REQUIRED TASK - Reproduce the data word for word, from the line containing "Försäkringar (725, 130)" through the line containing "Banker/institut (932, 130)", including both of those lines.

PROVIDED RECORDS -
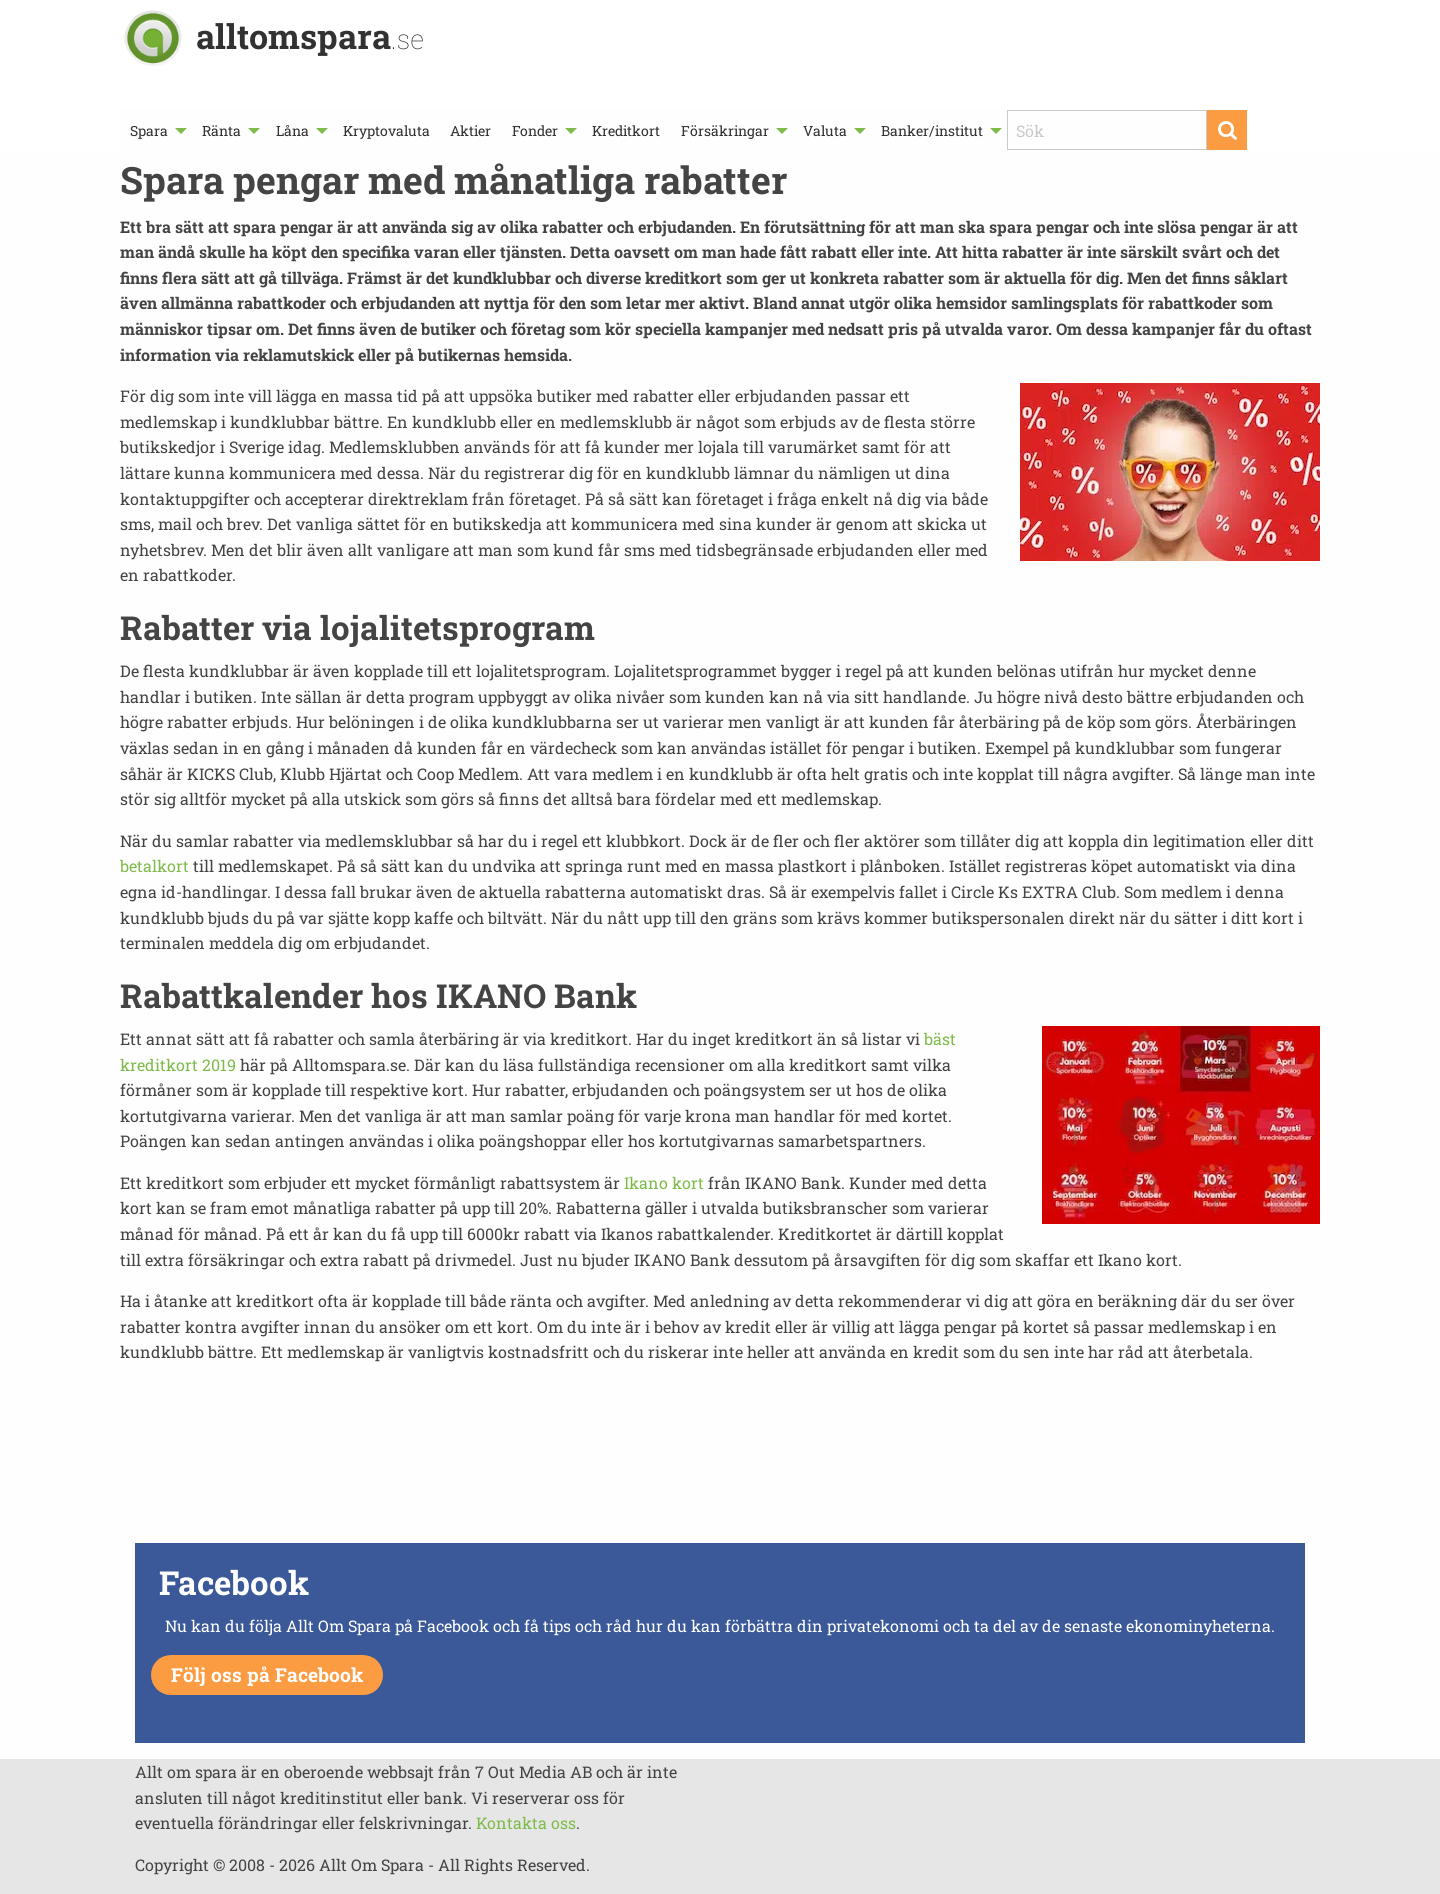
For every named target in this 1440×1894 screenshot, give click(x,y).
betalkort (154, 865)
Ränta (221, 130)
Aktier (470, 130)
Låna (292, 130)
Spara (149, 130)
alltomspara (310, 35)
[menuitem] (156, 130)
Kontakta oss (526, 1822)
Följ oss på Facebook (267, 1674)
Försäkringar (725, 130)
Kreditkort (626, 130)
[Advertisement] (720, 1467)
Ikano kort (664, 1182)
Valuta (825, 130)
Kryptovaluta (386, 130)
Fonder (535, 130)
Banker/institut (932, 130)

--

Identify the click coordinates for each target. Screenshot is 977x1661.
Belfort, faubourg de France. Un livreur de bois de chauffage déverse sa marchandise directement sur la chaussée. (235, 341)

THE REPLY -
Försäkringar (725, 130)
Kreditkort (626, 130)
[Advertisement] (720, 1467)
Ikano kort (664, 1182)
Valuta (825, 130)
Kryptovaluta (386, 130)
Fonder (535, 130)
Banker/institut (932, 130)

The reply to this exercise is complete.